Stress-Induced Morphological, Cellular and Molecular Changes in the Brain—Lessons Learned from the Chronic Mild Stress Model of Depression

Major depressive disorder (MDD) is a severe illness imposing an increasing social and economic burden worldwide. Numerous rodent models have been developed to investigate the pathophysiology of MDD. One of the best characterized and most widely used models is the chronic mild stress (CMS) model which was developed more than 30 years ago by Paul Willner. More than 2000 published studies used this model, mainly to assess novel compounds with potential antidepressant efficacy. Most of these studies examined the behavioral consequences of stress and concomitant drug intervention. Much fewer studies focused on the CMS-induced neurobiological changes.
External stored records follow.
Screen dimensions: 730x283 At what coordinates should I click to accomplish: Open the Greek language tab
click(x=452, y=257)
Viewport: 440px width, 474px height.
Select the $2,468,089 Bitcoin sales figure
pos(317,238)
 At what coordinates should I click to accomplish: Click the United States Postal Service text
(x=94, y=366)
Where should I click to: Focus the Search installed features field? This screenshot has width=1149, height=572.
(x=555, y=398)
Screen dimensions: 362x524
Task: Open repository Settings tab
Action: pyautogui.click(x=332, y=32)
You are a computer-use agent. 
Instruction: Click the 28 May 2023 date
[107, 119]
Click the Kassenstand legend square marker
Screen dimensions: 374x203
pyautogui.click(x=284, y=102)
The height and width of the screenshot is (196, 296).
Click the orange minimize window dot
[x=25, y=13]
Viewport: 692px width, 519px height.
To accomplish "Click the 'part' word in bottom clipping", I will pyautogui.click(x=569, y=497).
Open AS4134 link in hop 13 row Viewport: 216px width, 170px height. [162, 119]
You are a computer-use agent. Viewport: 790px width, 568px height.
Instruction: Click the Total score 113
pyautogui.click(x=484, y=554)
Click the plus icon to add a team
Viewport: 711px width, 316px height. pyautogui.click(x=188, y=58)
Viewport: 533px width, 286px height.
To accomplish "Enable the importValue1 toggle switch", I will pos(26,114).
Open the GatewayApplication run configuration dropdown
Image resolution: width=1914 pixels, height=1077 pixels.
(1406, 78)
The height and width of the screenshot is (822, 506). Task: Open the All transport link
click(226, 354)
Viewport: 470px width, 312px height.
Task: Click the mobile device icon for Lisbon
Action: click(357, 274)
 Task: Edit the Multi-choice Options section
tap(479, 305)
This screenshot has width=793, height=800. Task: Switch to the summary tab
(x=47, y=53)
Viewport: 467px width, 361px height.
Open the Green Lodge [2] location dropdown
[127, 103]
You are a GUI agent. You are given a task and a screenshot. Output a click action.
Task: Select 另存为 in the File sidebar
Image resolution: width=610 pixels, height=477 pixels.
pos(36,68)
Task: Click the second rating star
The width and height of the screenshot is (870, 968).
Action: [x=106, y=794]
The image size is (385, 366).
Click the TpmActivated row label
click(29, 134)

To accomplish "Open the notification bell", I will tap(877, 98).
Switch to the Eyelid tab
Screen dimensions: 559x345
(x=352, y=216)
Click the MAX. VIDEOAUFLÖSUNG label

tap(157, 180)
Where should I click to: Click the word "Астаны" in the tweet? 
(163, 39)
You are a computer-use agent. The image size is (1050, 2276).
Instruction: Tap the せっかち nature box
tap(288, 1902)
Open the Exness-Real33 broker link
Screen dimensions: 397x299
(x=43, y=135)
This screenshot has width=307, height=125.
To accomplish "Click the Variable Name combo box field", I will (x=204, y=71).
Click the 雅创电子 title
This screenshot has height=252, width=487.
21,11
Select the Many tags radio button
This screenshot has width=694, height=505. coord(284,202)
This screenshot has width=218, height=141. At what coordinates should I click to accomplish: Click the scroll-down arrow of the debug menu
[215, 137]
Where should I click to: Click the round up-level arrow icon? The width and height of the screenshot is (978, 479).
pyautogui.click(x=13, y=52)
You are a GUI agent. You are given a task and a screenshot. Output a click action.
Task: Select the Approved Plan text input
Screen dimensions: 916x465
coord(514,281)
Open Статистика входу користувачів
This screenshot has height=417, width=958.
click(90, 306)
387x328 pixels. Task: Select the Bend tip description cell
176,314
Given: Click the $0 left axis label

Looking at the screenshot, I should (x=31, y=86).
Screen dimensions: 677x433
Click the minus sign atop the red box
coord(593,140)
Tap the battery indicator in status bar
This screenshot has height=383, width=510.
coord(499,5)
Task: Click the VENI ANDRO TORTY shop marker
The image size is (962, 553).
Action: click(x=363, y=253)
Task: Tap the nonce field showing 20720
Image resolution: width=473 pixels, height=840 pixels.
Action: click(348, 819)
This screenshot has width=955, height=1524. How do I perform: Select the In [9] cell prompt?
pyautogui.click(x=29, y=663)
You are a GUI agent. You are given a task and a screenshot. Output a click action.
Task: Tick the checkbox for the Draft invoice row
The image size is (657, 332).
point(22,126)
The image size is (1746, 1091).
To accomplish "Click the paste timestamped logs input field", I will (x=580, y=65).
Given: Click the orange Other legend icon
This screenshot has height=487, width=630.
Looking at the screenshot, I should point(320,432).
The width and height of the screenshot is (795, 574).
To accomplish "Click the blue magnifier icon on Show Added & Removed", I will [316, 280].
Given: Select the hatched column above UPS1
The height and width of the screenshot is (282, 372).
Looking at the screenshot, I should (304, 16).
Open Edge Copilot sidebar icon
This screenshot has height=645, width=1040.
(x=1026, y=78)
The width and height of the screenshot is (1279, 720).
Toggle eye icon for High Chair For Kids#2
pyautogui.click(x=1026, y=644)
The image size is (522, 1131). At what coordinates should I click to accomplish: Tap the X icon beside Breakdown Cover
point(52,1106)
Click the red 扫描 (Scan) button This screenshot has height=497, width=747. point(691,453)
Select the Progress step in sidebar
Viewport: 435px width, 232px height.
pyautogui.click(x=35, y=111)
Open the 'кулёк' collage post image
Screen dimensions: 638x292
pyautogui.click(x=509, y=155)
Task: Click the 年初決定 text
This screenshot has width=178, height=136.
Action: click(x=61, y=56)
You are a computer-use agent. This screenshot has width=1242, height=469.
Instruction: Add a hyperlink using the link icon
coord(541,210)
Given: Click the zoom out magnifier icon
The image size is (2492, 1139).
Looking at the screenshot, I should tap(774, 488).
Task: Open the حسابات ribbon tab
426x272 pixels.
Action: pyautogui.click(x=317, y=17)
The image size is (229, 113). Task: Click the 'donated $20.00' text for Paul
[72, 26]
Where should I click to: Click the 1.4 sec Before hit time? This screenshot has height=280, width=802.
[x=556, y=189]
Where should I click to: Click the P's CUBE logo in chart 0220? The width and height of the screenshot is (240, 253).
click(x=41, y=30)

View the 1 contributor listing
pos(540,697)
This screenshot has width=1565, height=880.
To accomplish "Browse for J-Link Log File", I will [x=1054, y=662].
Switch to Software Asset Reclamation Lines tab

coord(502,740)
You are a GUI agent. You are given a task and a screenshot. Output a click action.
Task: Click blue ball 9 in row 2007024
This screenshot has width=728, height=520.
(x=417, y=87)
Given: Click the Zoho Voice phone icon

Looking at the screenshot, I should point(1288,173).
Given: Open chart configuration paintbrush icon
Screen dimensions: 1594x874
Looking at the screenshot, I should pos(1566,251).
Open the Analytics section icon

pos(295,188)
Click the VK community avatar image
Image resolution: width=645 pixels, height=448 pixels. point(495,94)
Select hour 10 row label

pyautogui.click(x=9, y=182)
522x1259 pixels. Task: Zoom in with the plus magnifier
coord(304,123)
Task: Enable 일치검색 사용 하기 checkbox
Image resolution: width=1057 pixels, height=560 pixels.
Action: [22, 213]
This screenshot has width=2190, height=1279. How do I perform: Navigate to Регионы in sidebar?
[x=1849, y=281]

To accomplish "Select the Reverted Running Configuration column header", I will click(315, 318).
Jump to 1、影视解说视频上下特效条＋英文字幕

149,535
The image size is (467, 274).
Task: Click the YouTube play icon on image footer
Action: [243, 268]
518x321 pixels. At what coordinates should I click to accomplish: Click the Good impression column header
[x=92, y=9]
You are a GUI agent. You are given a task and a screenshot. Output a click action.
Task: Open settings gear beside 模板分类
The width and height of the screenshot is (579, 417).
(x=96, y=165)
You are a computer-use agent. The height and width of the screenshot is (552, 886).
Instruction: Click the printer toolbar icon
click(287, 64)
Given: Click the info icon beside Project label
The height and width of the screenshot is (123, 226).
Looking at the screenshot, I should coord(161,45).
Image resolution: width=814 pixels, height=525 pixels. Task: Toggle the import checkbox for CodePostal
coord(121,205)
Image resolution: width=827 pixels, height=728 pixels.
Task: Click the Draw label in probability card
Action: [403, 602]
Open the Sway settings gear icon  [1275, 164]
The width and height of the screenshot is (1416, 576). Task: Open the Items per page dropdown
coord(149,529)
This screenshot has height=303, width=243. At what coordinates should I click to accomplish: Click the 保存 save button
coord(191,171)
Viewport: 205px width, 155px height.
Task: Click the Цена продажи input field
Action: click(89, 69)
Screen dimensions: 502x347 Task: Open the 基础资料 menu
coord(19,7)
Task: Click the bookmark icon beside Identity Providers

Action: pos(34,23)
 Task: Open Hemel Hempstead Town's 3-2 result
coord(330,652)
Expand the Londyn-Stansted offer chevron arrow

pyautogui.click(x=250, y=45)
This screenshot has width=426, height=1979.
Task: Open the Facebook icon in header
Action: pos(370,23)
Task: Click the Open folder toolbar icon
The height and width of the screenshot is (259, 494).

However, the stress-induced cellular and molecular changes are important as they may serve as potential translational biomarkers and increase our understanding of the pathophysiology of MDD. Here, we summarize current knowledge on the structural and molecular alterations in the brain that have been described using the CMS model. We discuss the latest neuroimaging and postmortem histopathological data as well as molecular changes including recent findings on microRNA levels. Different chronic stress paradigms occasionally deliver dissimilar findings, but the available experimental data provide convincing evidence that the CMS model has a high translational value. Future studies examining the neurobiological changes in the CMS model in combination with clinically effective antidepressant drug intervention will likely deliver further valuable information on the pathophysiology of MDD.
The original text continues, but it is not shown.